Tasks to complete:
1. Answer these questions from the text on farmers and Proposition 37, one line each:
(a) What two crops does John Coelho grow?
(b) How many California farms have officially endorsed Proposition 37?
(c) How much did Coelho and other Central Valley farmers spend, and on what?
2. Print a passage from the text on farmers and Proposition 37, starting at the words "Speaking at farmers'" and ending after the words "what consumers want.".
3. Write what comes next in the text on farmers and Proposition 37, picking up after its final sentence.
(Text shown)
Speaking at farmers' markets Wednesday in honor of international Food Week, California farmers — conventional and organic alike — declared their support for labeling genetically engineered food.
Challenging a series of misleading advertisements that claim otherwise, this new coalition, Farmers for Truth in Labeling, is making it explicity clear that they support Proposition 37 and the honest conversations with consumers it will create.
John Coelho, a grape and pistachio grower with a few thousand acres outside of Fresno, responded directly to the misleading ads:
For too long, opponents of Proposition 37 have been putting words in our mouths. Farmers for Truth in Labeling have come together across the state to say, in our own voice, that we believe in transparency and that labeling genetically engineered food will only help us understand and deliver what consumers want.
To date, more than 2,000 California farms have officially endorsed Proposition 37 and labeling GE food. Coelho and other Central Valley farmers have collectively spent $6,500 to purchase two billboards so that local residents could learn more about the issue.
Ads produced and paid for by the “No on 37” campaign — including over $20 million from out-of-state pesticide corporations who stand to lose significant market share if the measure passes — have been airing regularly on television for the past three weeks. Those corporations claim that the measure will put the state’s farmers at a disadvantage.
But Farmers for Truth in Labeling, including Joauin Contente, disagree. He runs a dairy and 500-acre farm near Hanford, and explained his perspective clearly:
The notion that labeling will hurt farmers is just ridiculous. Farmers are smart, hard-working people — we will figure out how to deliver what the market wants. Proposition 37 is straightforward and flexible, and it allows us as farmers to get clear signals from consumers.
(End Text shown)
(Given material)
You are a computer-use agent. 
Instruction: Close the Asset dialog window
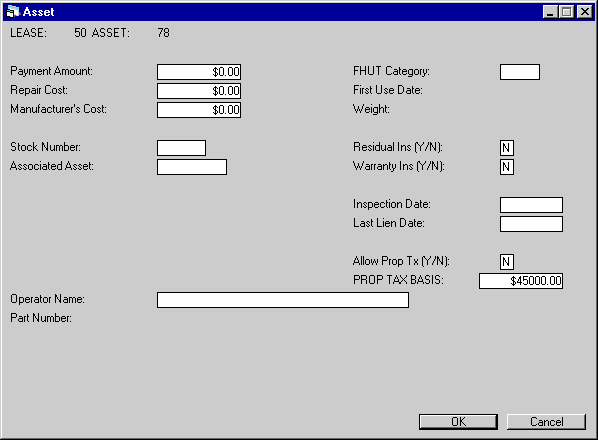click(x=584, y=12)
(End Given material)
Per-task answers:
1.
(a) Grapes and pistachios.
(b) More than 2,000.
(c) They spent $6,500 on two billboards.

2.
Speaking at farmers' markets Wednesday in honor of international Food Week, California farmers — conventional and organic alike — declared their support for labeling genetically engineered food.
Challenging a series of misleading advertisements that claim otherwise, this new coalition, Farmers for Truth in Labeling, is making it explicity clear that they support Proposition 37 and the honest conversations with consumers it will create.
John Coelho, a grape and pistachio grower with a few thousand acres outside of Fresno, responded directly to the misleading ads:
For too long, opponents of Proposition 37 have been putting words in our mouths. Farmers for Truth in Labeling have come together across the state to say, in our own voice, that we believe in transparency and that labeling genetically engineered food will only help us understand and deliver what consumers want.

3.
Those out-of-state corporations bankrolling opposition to Prop 37 are not expected to back down. Monsanto, along with five other companies, BASF, Bayer, Dow, DuPont and Syngenta — collectively known as the “Big 6” — dominate the world’s seed and pesticide markets and top the list of "No on 37" donors. To date, opponents to the GE labeling measure have contributed more than $35 million, including $20 million from the "Big 6" alone. As Election Day draws closer, more contributions are expected.
Speaking at a farmers market in Sacramento on Wednesday morning, Marga den Hoed of Common Kettle Farm expressed her frustration:
Pesticide corporations are trying to sell us a bill of goods. Genetically engineered crops make farming more expensive, and keep farmers tethered to the pesticide treadmill. We have to fight to keep the food system working for farmers and consumers.
As recent studies and U.S. Department of Agriculture data show, genetically engineered crops — namely corn, cotton and soy — have driven up the use of pesticides over the past 15 years. In turn, this has led to the development of “superweeds” and greater weed resistance, spurring on use of increasingly hazardous pesticides that can harm the health of farmers, farmworkers and their families.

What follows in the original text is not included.